Segment Start: Exercise text
But not one that was genuine. Miscegenation turned out to be the creation of two New York journalists who weren’t advocates of race-mixing at all. Their booklet was a hoax: a political dirty trick meant to sabotage Republican prospects in the election of 1864. Years after Miscegenation was published, its authors were unmasked as David Goodman Croly and George Wakeman of New York’s Democratic newspaper The World. By coining this word and using it as the title of their provocative booklet, Wakeman and Croly hoped they could undermine Republican candidates by making the controversial issue of intermarriage a focal point of political discourse.

Without naming its perpetrators, a World article headlined the “Miscegenation Hoax” that appeared two weeks after Lincoln’s 1865 inauguration, expressed horror at the way avid abolitionists had overlooked “the barbaric character of the compound word ‘miscegenation.’” This article predicted that “the name will doubtless die out by virtue of its inherent malformation. We have bastard and hump-backed words enough already in our verbal army corps.” In fact, the World concluded, as a usable word, miscegenation had already “passed into history.”

Although the uproar surrounding “miscegenation” did die down after Lincoln’s reelection, the word itself did not. By now it’s a well-established part of our lexicon. In a sort of professional hat tip, the renowned hoaxer (and Republican stalwart) P. T. Barnum devoted an entire chapter of his 1866 book The Humbugs of the World to detailing the shrewd composition and brilliant rollout of Miscegenation. The successful propagation of this mock neologism was due to “one of the most impudent as well as ingenious literary hoaxes of the present day,” wrote Barnum. Even though it wasn’t meant to be taken seriously, or outlive its devious intent, miscegenation caught on and stuck around.  Following the Emancipation Proclamation, such a scientific-sounding term was needed to help us navigate the controversial topic of intermarriage. In the absence of anything better, miscegenation fit that bill. To this very day, that word is used so commonly for racially mixed relationships that it doesn’t even elicit synonyms in an online thesaurus. It has even spawned a verb. As literary scholar Walter Redfern once wrote, “The urge to miscegenate counteracts racism.”

 

David Croly had mixed feelings about his role in coauthoring a word that became so ubiquitous. Long after he died, Croly’s widow recalled the way miscegenation was conceived as her husband and a colleague (George Wakeman) composed their tract by that title. “I remember the episode perfectly, and the half joking, half earnest spirit in which the pamphlet was written,” she said. Be that as it may, Mrs. Croly concluded, her husband’s coinage “added a new, distinctive, and needed word to the vocabulary.”  One American who didn’t agree was David Croly himself. Croly considered amalgamation a perfectly good term, one he used until his death in 1889.
Segment End: Exercise text
Segment Start: Supplied material
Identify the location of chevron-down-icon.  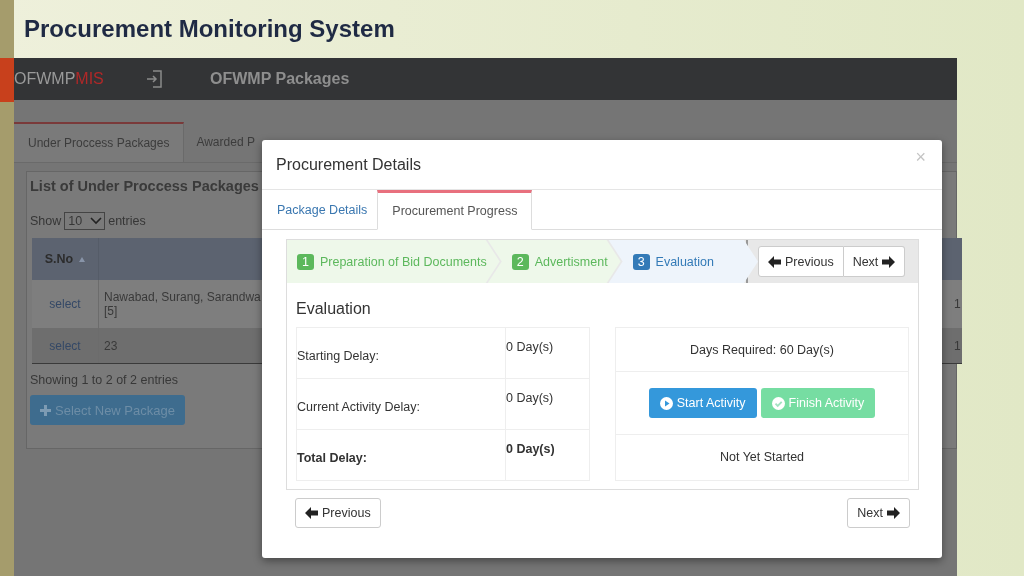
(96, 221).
Segment End: Supplied material
Segment Start: Supplied material
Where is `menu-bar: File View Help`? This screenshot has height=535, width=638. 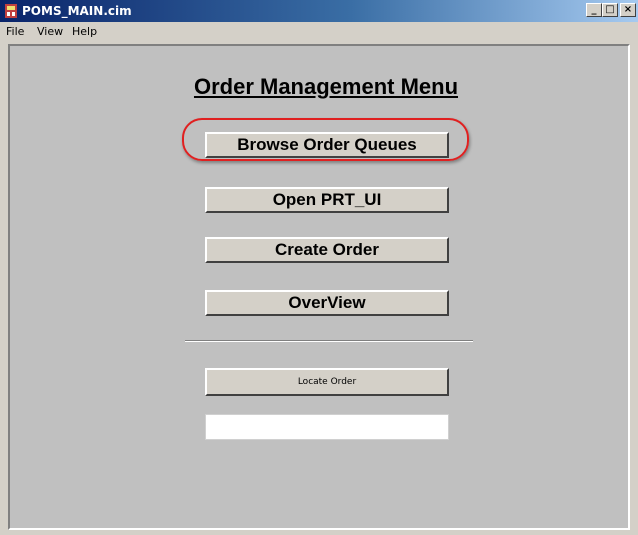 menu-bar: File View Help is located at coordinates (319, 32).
Segment End: Supplied material
**What the exercise asks:**
Please answer these about the miscegenation passage above, one line each:
(a) Which newspaper did Croly and Wakeman work for?
(b) In what year did P. T. Barnum publish The Humbugs of the World?
(c) Which term did David Croly keep using until his death?

**Response below:**
(a) The World
(b) 1866
(c) Amalgamation